Aurora terdiam dengan pertanyaan Ale. Ia bingung harus menjawab apa. Sebenarnya ia tidak terlalu sebal dengan Ale karena ia tahu bahwa Ale memang sudah begitu tabiatnya. Ia hanya tidak ingin melihat atau mendengar Noni dan Gilang berinteraksi. Semenjak kejadian beberapa bulan yang lalu Gilang dan Noni memang jarang datang ke kafe bersamaan mungkin mereka menjaga perasaan Aurora. Namun Aurora tetap saja tahu bahwa Noni dan Gilang pasti sering jalan berdua.

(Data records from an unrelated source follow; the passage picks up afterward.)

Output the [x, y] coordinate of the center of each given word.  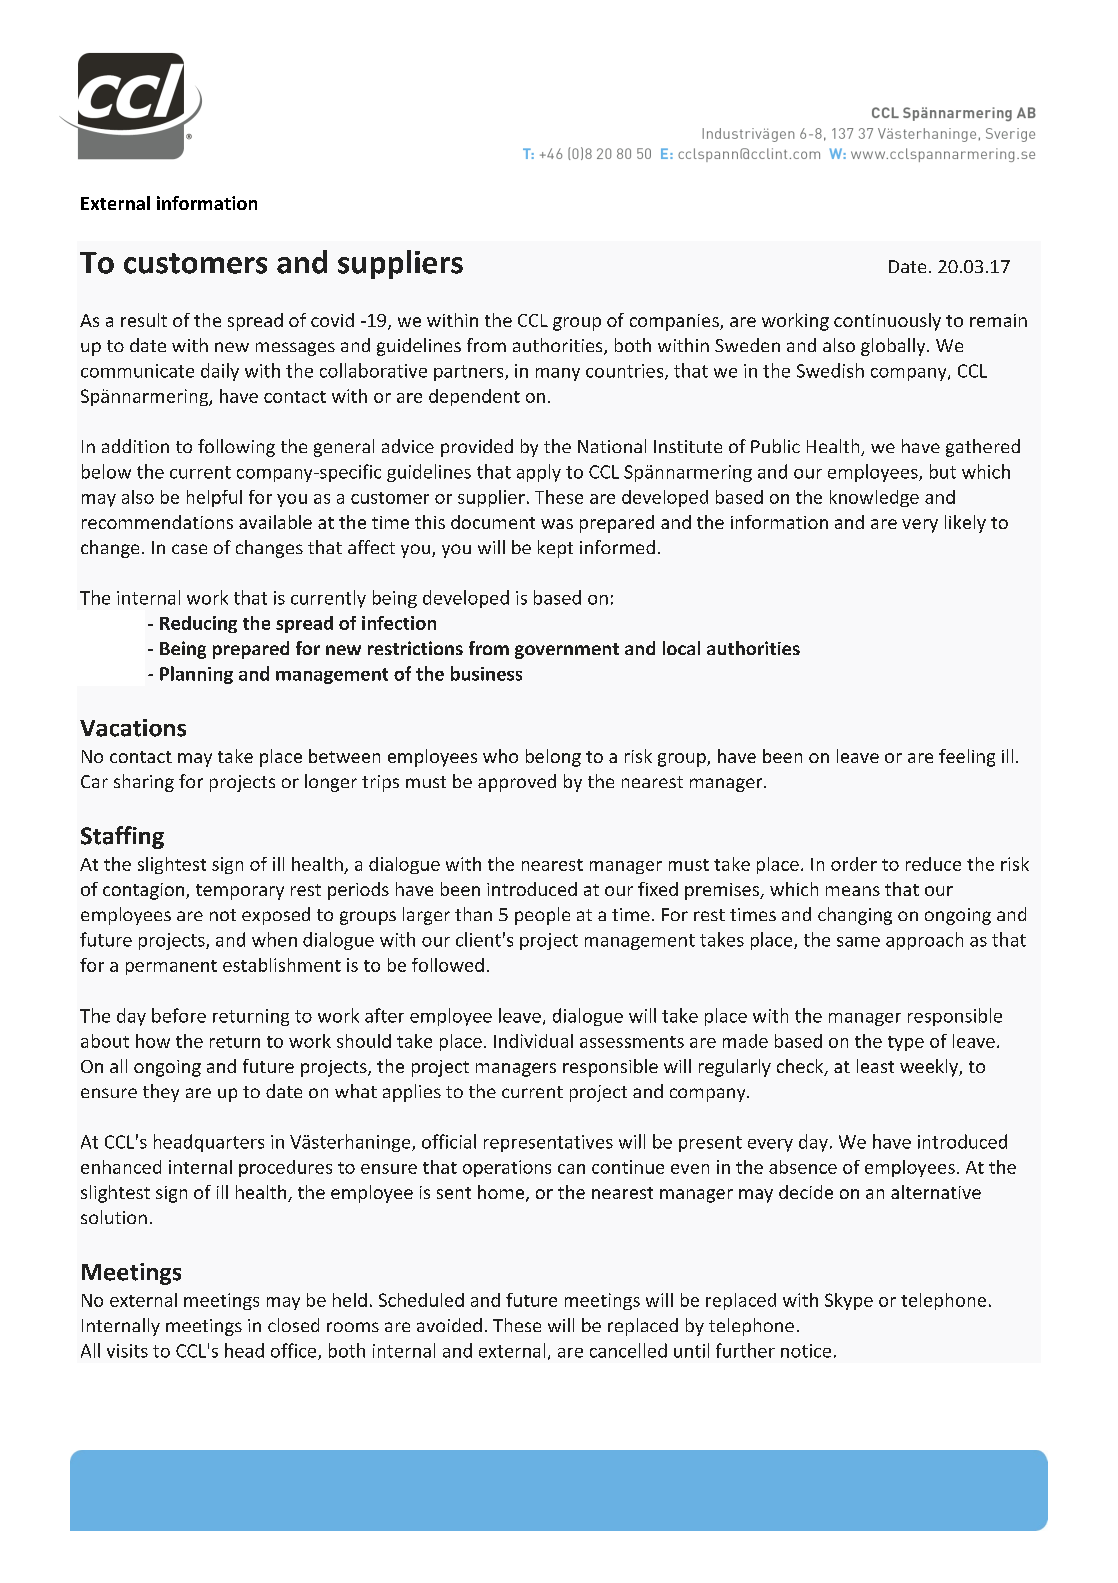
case [189, 549]
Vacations [133, 728]
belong [553, 758]
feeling [967, 758]
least [875, 1066]
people [542, 916]
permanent [171, 967]
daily [220, 372]
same [858, 942]
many [558, 374]
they [161, 1093]
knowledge [874, 498]
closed [293, 1325]
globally [894, 347]
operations [507, 1168]
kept [555, 549]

Malam ini Aurora belum siap melihat Noni dan Gilang datang bersamaan ke kafe. Apalagi Noni datang atas permintaan Gilang.

“Woi!” teriak Ale di telinga Aurora.

Aurora refleks memukul bahu Ale dengan keras karena kaget. Ale mengaduh kesakitan sambil memegang bahu kanannya.

“Lo cewek tulen apa cewek jadi-jadian sih sakit banget mukulnya.”

“Salah sendiri teriak di kuping orang, gue belum budek.”

“Lo kenapa sih ngelamun terus?”

“Lo dari waktu kita ketemu di Jakarta radar keponya tinggi banget ya. Mau tahu aja urusan orang lain.”

“Kalo lagi punya masalah terus dipendem sendiri itu nggak baik bisa jadi penyakit.”

“Penyakit apa?”

“Batu ginjal.” Aurora tertawa mendengar jawaban dari Ale. Candaan yang sangat garing tapi entah mengapa terasa lucu di telinganya. Setidaknya pikiran tentang Noni dan Gilang sedikit terlupakan.